REQUIRED ACTION 1 :: Rewrite the paragraph of the hemochromatosis treatment text that begins "The AASLD guidelines state" more concisely, preserving its main facts.
REQUIRED ACTION 2 :: In the hemochromatosis treatment text, substitute "twice-weekly" for "weekly" and reproduce the part that opens with the words containing "In the induction" and closes with "below 50 mcg/L.".

SOURCE EXTRACT ::
-- Opening Marker --

Once diagnosed, hemochromatosis is treated by phlebotomy to rid the body of excess iron and to maintain normal iron stores. Phlebotomy remains the sole recommended treatment for hereditary hemochromatosis and should be undertaken in a case-specific manner.

The AASLD guidelines state hereditary hemochromotosis patients who have evidence of iron overload are “strongly encouraged” to receive phlebotomy regularly until iron stores are depleted. The regular phlebotomies should continue for life, and the frequency of maintenance therapy should be based on serum ferritin levels.[7]

In the induction phase, weekly phlebotomy is made, with blood removal of 7 mL/kg per phlebotomy (not to exceed 550 mL per phlebotomy).[90] The efficacy of treatment is controlled by ferritin level evaluation in plasma once monthly until the values remain above the upper limits of normal (300 mcg/L in men; 200 mcg/L in women). The hemoglobin level must be checked before each procedure; the reference value is 12-13g/dL (120-130g/L).[90] Subsequently, evaluation of ferritin concentration should be performed bimonthly until its level is reduced below 50 mcg/L.

-- Closing Marker --

LISTED ENTRIES ::
-- Opening Marker --

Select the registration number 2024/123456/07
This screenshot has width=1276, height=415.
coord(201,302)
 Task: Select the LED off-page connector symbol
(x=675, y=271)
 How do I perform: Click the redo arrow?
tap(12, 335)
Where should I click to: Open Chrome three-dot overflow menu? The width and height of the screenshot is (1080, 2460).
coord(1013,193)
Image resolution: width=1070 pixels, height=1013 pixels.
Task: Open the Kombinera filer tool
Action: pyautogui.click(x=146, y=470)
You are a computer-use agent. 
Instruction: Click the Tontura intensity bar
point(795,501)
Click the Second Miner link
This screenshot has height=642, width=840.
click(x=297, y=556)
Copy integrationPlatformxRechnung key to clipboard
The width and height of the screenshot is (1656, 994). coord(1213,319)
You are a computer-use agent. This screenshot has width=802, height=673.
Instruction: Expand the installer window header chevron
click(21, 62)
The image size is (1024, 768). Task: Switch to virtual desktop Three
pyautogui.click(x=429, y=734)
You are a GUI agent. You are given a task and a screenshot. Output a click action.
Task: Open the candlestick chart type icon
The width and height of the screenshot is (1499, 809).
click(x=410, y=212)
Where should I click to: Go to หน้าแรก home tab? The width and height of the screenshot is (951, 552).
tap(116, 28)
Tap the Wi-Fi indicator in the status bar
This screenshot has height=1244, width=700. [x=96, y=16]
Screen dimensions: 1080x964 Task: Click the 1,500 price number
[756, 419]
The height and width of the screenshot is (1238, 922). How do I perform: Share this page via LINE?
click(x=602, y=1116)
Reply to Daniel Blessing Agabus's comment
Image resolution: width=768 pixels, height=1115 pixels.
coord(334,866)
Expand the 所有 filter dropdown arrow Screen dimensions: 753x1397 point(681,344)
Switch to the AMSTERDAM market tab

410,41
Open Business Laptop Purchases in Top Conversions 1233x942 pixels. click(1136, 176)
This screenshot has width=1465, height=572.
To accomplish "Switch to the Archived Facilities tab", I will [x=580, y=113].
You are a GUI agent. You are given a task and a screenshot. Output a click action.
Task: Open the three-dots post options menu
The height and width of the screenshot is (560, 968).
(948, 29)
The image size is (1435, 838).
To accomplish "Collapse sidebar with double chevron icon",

-- Closing Marker --

WRITTEN SOLUTION 1 :: AASLD guidelines strongly encourage hereditary hemochromatosis patients with evidence of iron overload to undergo regular phlebotomy until their iron stores are depleted. Phlebotomy should then continue for life, with the frequency of maintenance therapy set by serum ferritin levels.

WRITTEN SOLUTION 2 ::
In the induction phase, twice-weekly phlebotomy is made, with blood removal of 7 mL/kg per phlebotomy (not to exceed 550 mL per phlebotomy).[90] The efficacy of treatment is controlled by ferritin level evaluation in plasma once monthly until the values remain above the upper limits of normal (300 mcg/L in men; 200 mcg/L in women). The hemoglobin level must be checked before each procedure; the reference value is 12-13g/dL (120-130g/L).[90] Subsequently, evaluation of ferritin concentration should be performed bimonthly until its level is reduced below 50 mcg/L.